Category: Crypto News, News
XRP Price Prediction & Analysis: Trump’s Crypto Plan Disappoints, But Analysts Eye 700% Rally
TLDR
- XRP fell 2% to $2.53 after Trump’s digital asset stockpile announcement disappointed investors
- The government will only add to the stockpile through criminal and civil forfeiture, not direct purchases
- Bitcoin gets special treatment with its own strategic reserve and potential for additional acquisition
- XRP has surged 384% over the past six months despite recent decline
- Analysts remain optimistic with bold price predictions of potential 700% rally to $9.70 or even $27
XRP prices have taken a downward turn following President Donald Trump’s executive order establishing a digital asset stockpile. The cryptocurrency dropped to $2.53, marking a decline of more than 2% over a 24-hour period according to CoinDesk data.

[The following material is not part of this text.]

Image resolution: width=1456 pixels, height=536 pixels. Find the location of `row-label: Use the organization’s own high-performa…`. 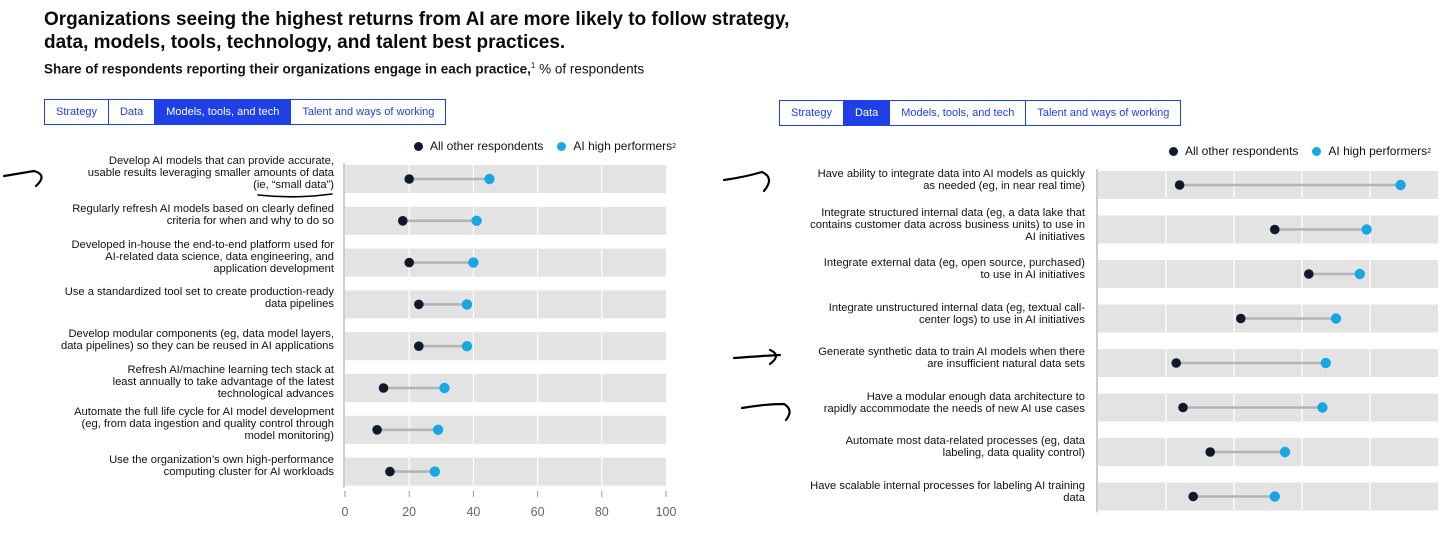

The executive order was initially viewed as a positive catalyst for several cryptocurrencies. Trump had previously mentioned that XRP, Solana, and Cardano would be included in the stockpile, generating optimism in the market.
XRP Price
However, the White House crypto czar clarified an important detail that dampened enthusiasm. The government plans to populate the stockpile only with assets obtained through criminal and civil forfeiture proceedings.
This means no additional purchases will be made specifically for the stockpile. This revelation disappointed investors who had hoped for direct government buying to support prices.
The impact was felt across multiple cryptocurrencies. Ethereum fell 3.5% to $2,189, while Solana dropped 4% to $143.05.
Bitcoin, on the other hand, received preferential treatment in the executive order. The leading cryptocurrency will have its own strategic reserve, separate from the broader digital asset stockpile.
While Bitcoin’s reserve will also be initially capitalized using forfeited proceeds, there’s a key difference. The Treasury and Commerce secretaries are authorized to develop budget-neutral strategies for acquiring additional Bitcoin.
Another provision prohibits the government from selling any Bitcoin deposited in the reserve. This creates a one-way flow that could support Bitcoin’s price over time.
Danny Scott, CEO of exchange CoinCorner, described this as “massively positive for Bitcoin.” He noted that it represents “a step toward global differentiation” for the original cryptocurrency.
For altcoins like XRP, the news was less favorable. Their inclusion in the stockpile doesn’t come with the same acquisition provisions as Bitcoin.
Despite the recent price drop, XRP has performed remarkably well over a longer timeframe. The cryptocurrency has surged 384% over the past six months.
Analysts Remain Optimistic
Some market analysts remain optimistic about XRP’s future prospects. EGRAG CRYPTO, a well-known analyst, has identified two potential price targets based on historical patterns.
The first target is $9.70, derived from a triangle breakout pattern analysis. The analyst suggests that investors consider taking profits gradually at $8, $9, and $10 rather than waiting for an exact peak.
A more ambitious second target places XRP at $27. This projection is based on XRP’s performance during the 2017-2018 bull run, when it surged by 718% from a breakout point.
Ali Martinez, another crypto expert, notes that XRP is currently consolidating within a symmetrical triangle pattern. A breakout from this formation could trigger a 23% price move.
XRP whale activity has been increasing over the past three weeks. This indicates growing participation in the XRP network, though it could reflect both buying and selling pressure.
Several factors continue to influence market sentiment around XRP. These include anticipation over the conclusion of the Ripple vs SEC lawsuit and speculation about a potential XRP ETF in the US.
XRP has shown strength against top cryptocurrencies like Bitcoin and Ethereum in recent weeks. This performance suggests growing market confidence in the asset despite short-term price fluctuations.
As of the most recent data, XRP was trading at $2.35, down 6% with trading volume decreased by 13% to $8 billion. The cryptocurrency’s Futures Open Interest also fell 4% to $3.37 billion.